Spring progresses slowly. At least this year. Yesterday I walked through Ryvoan Pass and over Meall a’Bhuachaille. There was no sign of leaves appearing on the birches, rowans and willows, no buds on the tips of the pine branches, no new green shoots amongst last year’s faded dead grass, no colour in the brown heather. I did though find the first frogspawn of the year; a thick, gelatinous mass in a shallow ditch.

The first frogspawn
The waters of An Lochan Uaine were ice free, unlike three weeks ago when it was frozen solid. The waters were rippled by a cold north-west wind, a wind I felt once I left the trees for the open slopes of Meall a’Bhuachaille. The bulk of the hill blocked the full force of the wind though and it was only as I approached the summit cairn that it really hit me and I needed to zip up my jacket and don a warm hat. The temperature was just +4ºC and the wind was gusting to 32mph. That makes for a windchill factor of around -8ºC and my face certainly felt very cold. If I’d stayed long I’d have needed more clothing.

An Lochan Uaine

Meall a’Bhuachaille is a splendid viewpoint for the Northern Cairngorms, showing the great dark green sweep of Glenmore and Rothiemurchus Forests rising up to the high corries and the Cairngorm Plateau. Far below I could see the wind ruffling the surface of Loch Morlich. The mountain tops were still snowy. Up there the wind would be fiercer. I was glad I was going no higher than Meall a’Bhuachaille’s 810 metres.

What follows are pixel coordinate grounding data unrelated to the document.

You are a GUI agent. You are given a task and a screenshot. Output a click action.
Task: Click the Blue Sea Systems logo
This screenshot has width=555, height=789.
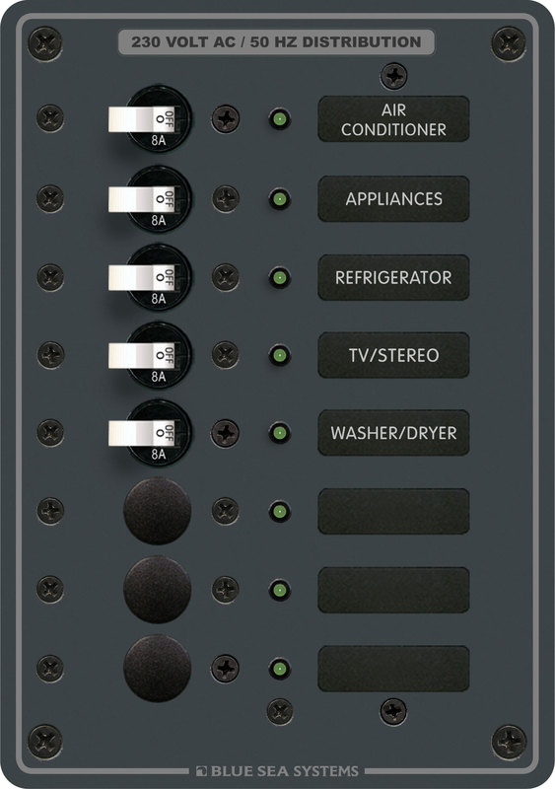click(277, 771)
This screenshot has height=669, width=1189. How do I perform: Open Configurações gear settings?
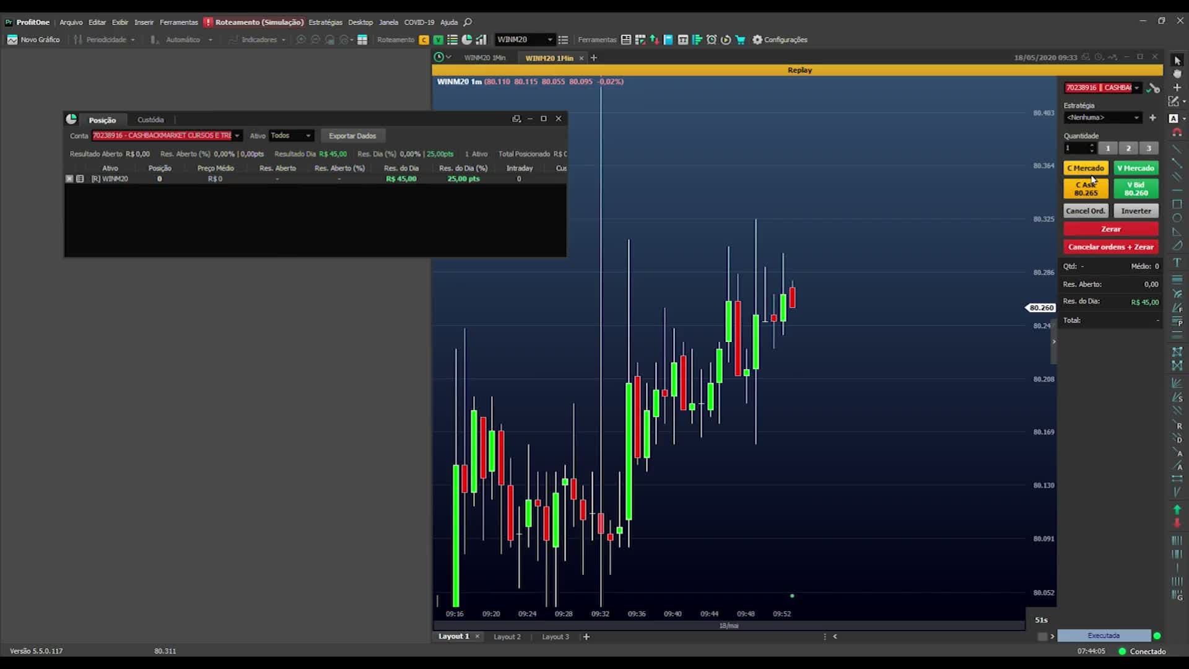780,40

Cairn Gorm & the Northern Corries from Meall a'Bhuachaille

Out over Strathspey I could see grey squalls streaking across the land; hazy masses of precipitation. One arrived just as I was leaving the summit with a quick blast of hail soon followed by wet snow. It was over in minutes but a reminder that winter still lingers. Buffeted by the wind I was happy to descend back to the trees and shelter. On the edge of the forest a walker was sitting under a big pine and heating water over a fire of pine cones in a wood-burning stove. We chatted for a while and then walked together back down into the glen. It had not been a winter day but it had not felt like a spring one either.